Co-transmission of neuropeptides and monoamines choreograph the C. elegans escape response

Abstract

Co-localization and co-transmission of neurotransmitters and neuropeptides is a core property of neural signaling across species. While co-transmission can increase the flexibility of cellular communication, understanding the functional impact on neural dynamics and behavior remains a major challenge. Here we examine the role of neuropeptide/monoamine co-transmission in the orchestration of the C. elegans escape response. The tyraminergic RIM neurons, which coordinate distinct motor programs of the escape response, also co-express the neuropeptide encoding gene flp-18. We find that in response to a mechanical stimulus, flp-18 mutants have defects in locomotory arousal and head bending that facilitate the omega turn. We show that the induction of the escape response leads to the release of FLP-18 neuropeptides. FLP-18 modulates the escape response through the activation of the G-protein coupled receptor NPR-5. FLP-18 increases intracellular calcium levels in neck and body wall muscles to promote body bending. Our results show that FLP-18 and tyramine act in different tissues in both a complementary and antagonistic manner to control distinct motor programs during different phases of the C. elegans flight response. Our study reveals basic principles by which co-transmission of monoamines and neuropeptides orchestrate in arousal and behavior in response to stress.

Fig 1. Increase in locomotion speed following a mechanical stimulus.

Backward- and forward-velocity upon a spontaneous or tap-induced reversal. Wild-type animals show a persistent increase in locomotion speed in response to a strong tap stimulus (“forward run”). flp-18 mutants do not show a robust increase locomotion speed in response to a strong tap stimulus. (A-B) Schematic illustrating behavioral sequence (top) and velocity traces (bottom) from wild type animals, flp-18, and tdc-1 mutants, aligned to reversal events. Negative velocity indicates backward locomotion. Dark lines represent mean velocity and shaded region represents standard error. Black lines at the top of the graph indicate the time periods when reversal and forward run speed were quantified.

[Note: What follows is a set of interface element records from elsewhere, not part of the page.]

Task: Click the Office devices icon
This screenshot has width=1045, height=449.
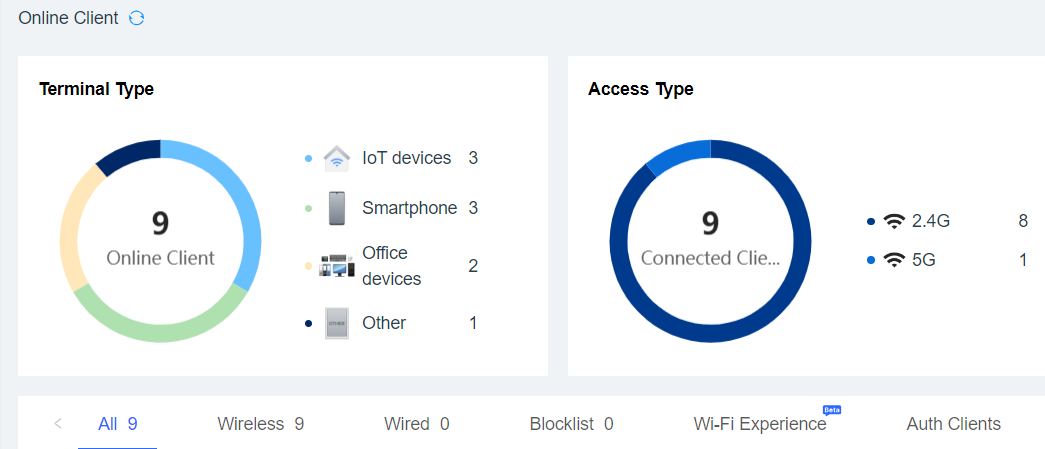Action: click(337, 266)
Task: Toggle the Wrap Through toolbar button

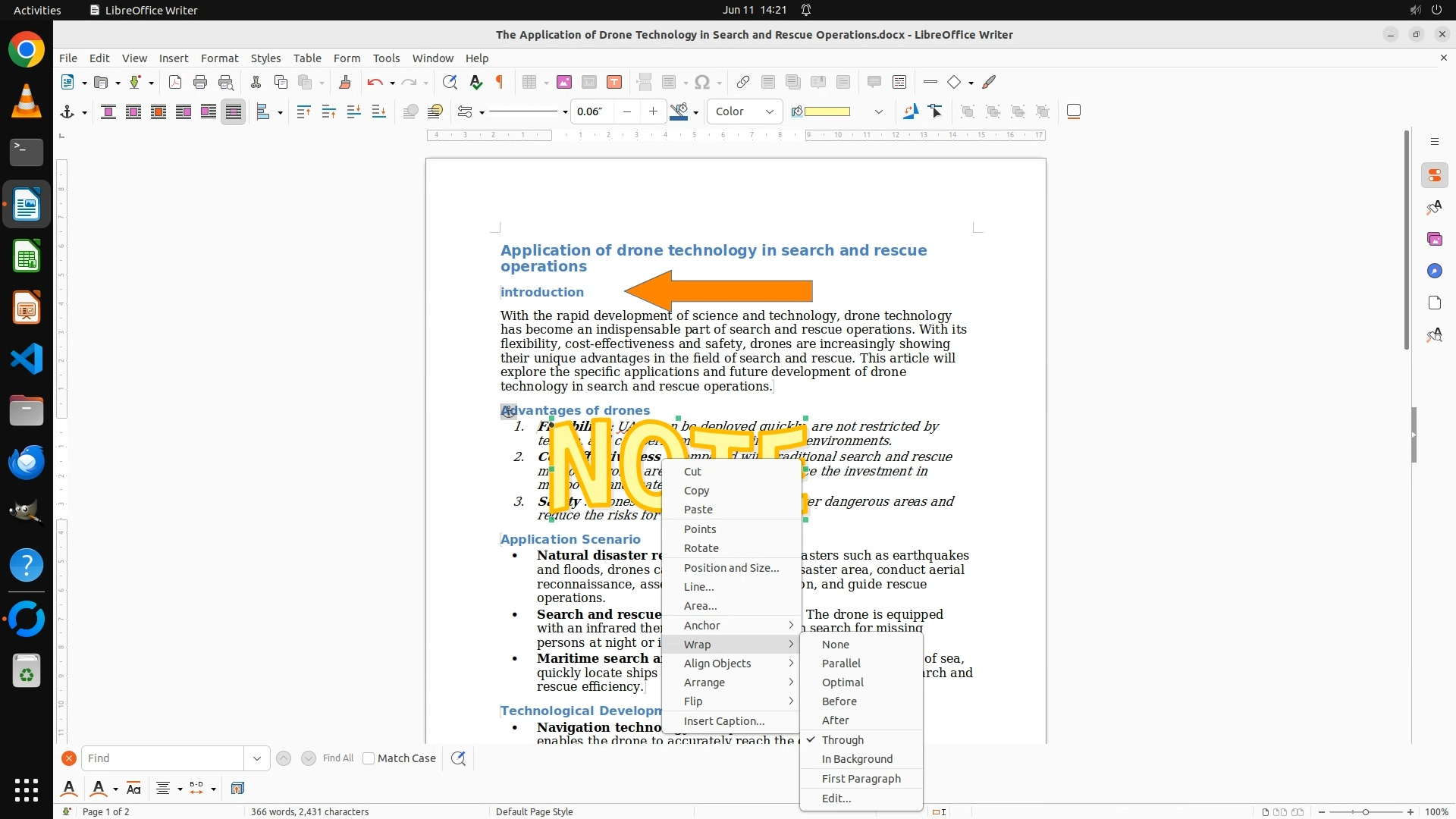Action: [234, 111]
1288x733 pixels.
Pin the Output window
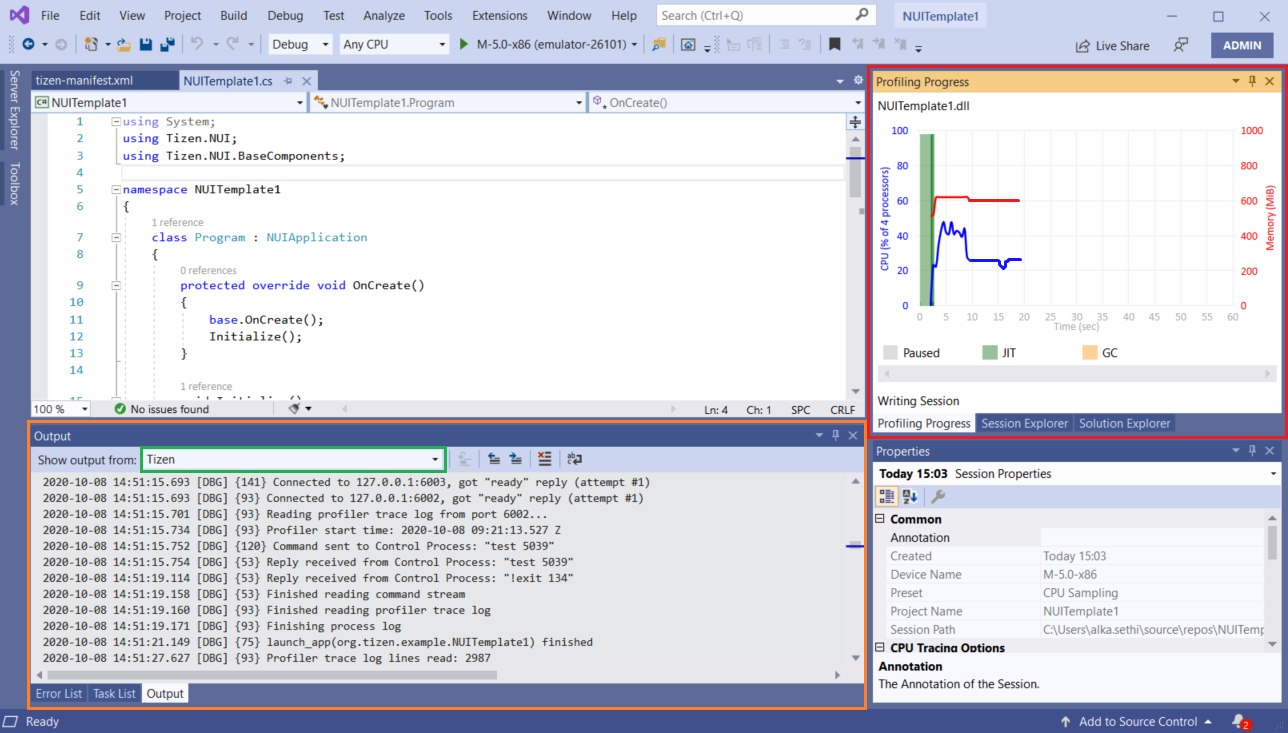coord(835,435)
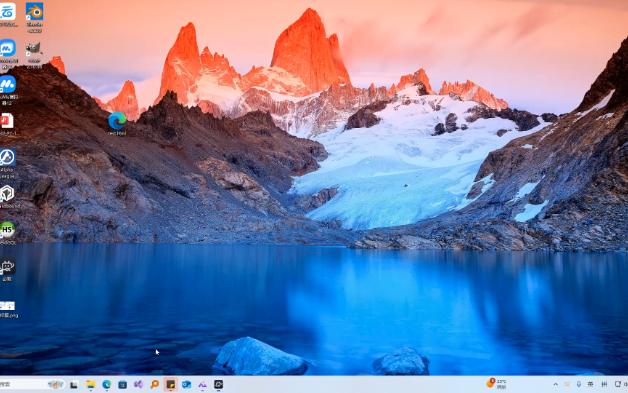Viewport: 628px width, 393px height.
Task: Open the Microsoft Store taskbar icon
Action: [x=123, y=385]
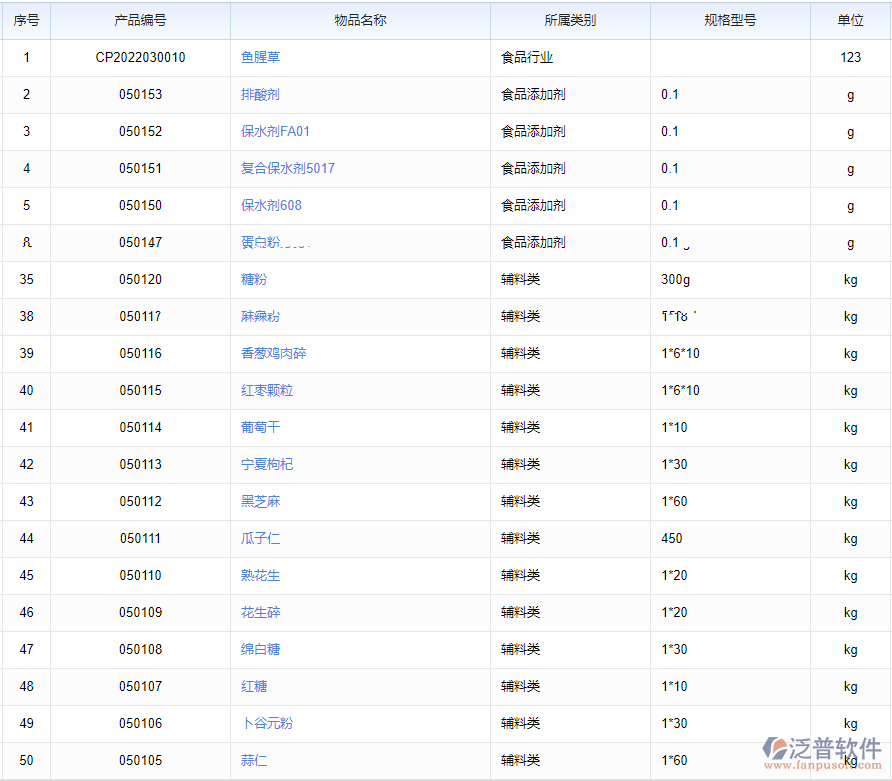Open the 排酸剂 product link
Viewport: 892px width, 781px height.
click(258, 94)
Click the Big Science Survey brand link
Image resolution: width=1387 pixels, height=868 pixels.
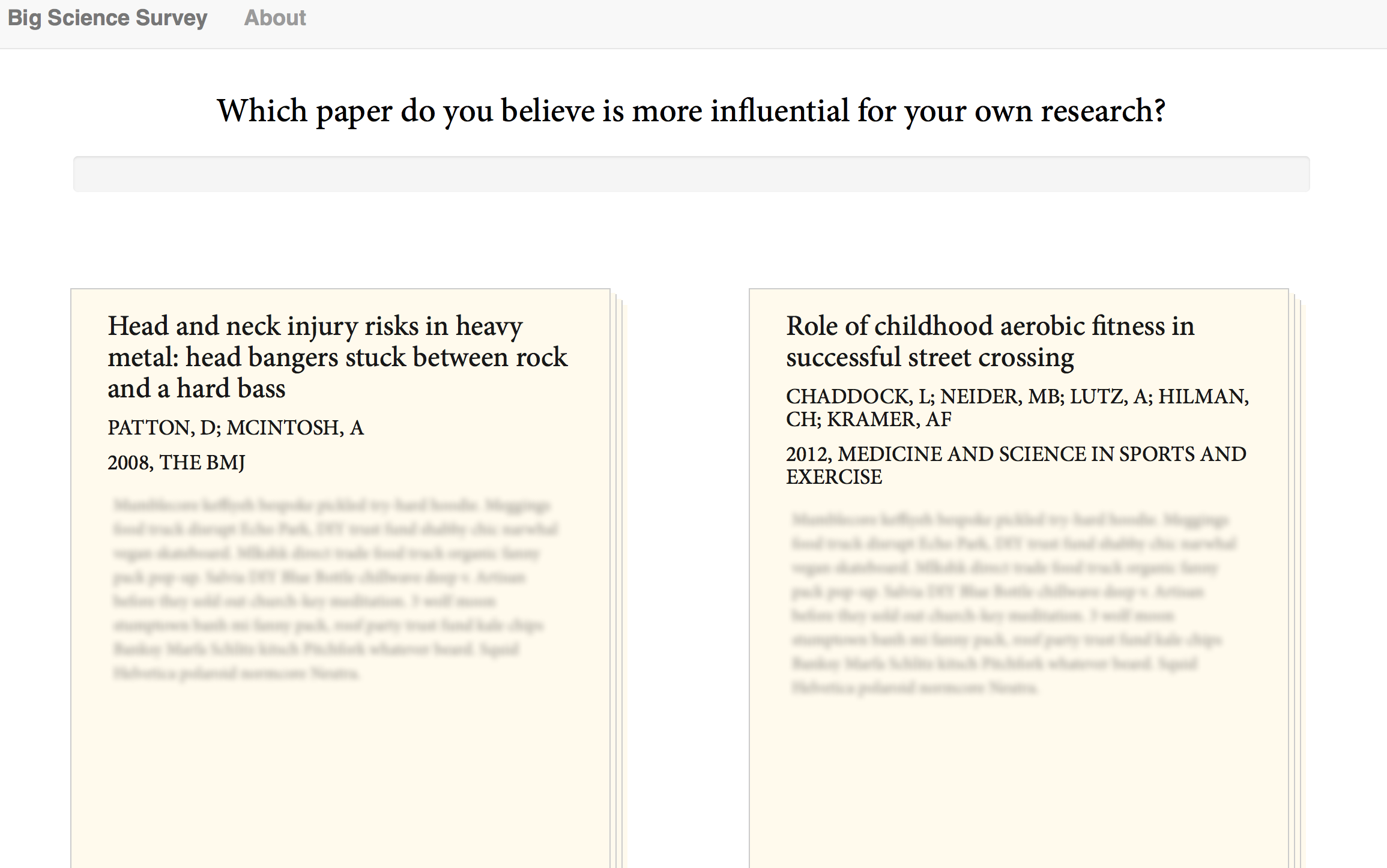coord(107,18)
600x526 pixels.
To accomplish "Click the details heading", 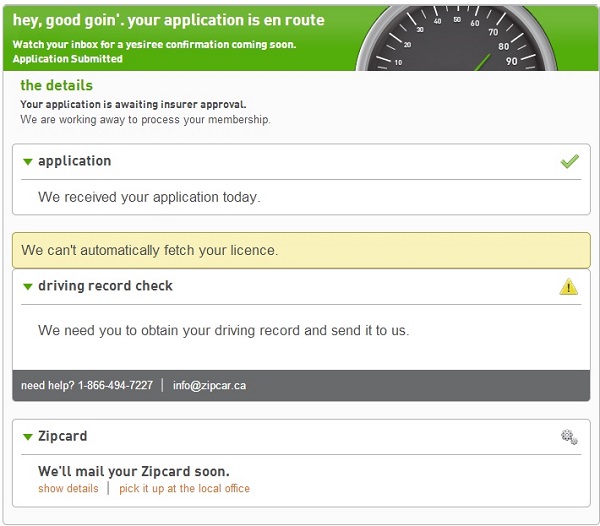I will tap(57, 85).
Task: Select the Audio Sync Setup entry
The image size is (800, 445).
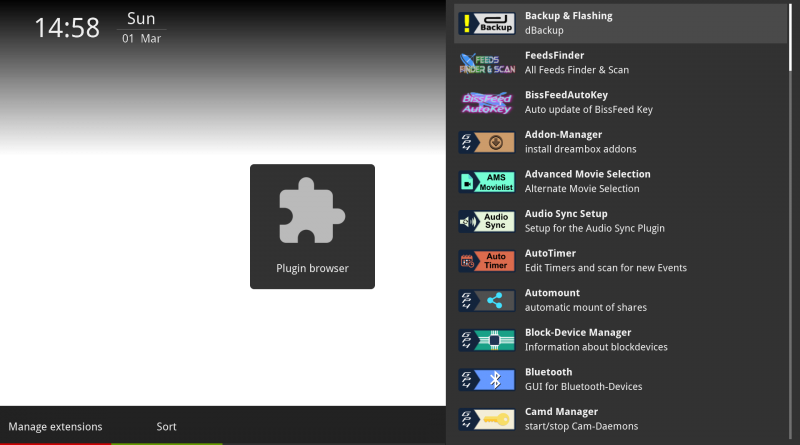Action: (x=621, y=221)
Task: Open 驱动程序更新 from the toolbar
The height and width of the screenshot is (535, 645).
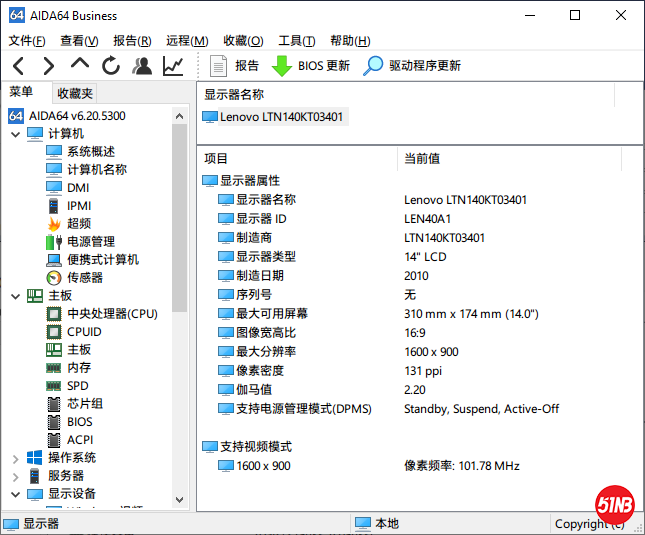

Reversals were spontaneous (A) or induced by a tap stimulus (B). (C) Peak backward velocity during the reversal phase was quantified by identifying the maximum backward locomotion rate for each animal during a 1 second period following the tap. (D) Forward run velocity was quantified as the average speed for each animal during the time period between 7 to 10 seconds following the tap. (E) Quantification of the percentage of animals initiating a reversal within 1 second after a tap was delivered. Graphs represent mean ± SEM, significance was calculated using ANOVA with Šidák’s (C and D) and Dunnett’s (E) multiple comparison test (P> 0.05 = ns, P<0.005 = **, P<0.0001 = ****). Sample sizes: Spontaneous reversals and escape response (A-D), (n = # animals). Spontaneous (A, C, and D): wild type (n = 506), flp-18 (n = 512), tdc-1 (n = 512). Escape (b-d): wild type (n = 275), flp-18 (n = 208), tdc-1 (n = 124). % Reversing (E), (n = # of experiments, 20 worms per experiment): wild type (n = 30), flp-18 (n = 23), tdc-1 (n = 11).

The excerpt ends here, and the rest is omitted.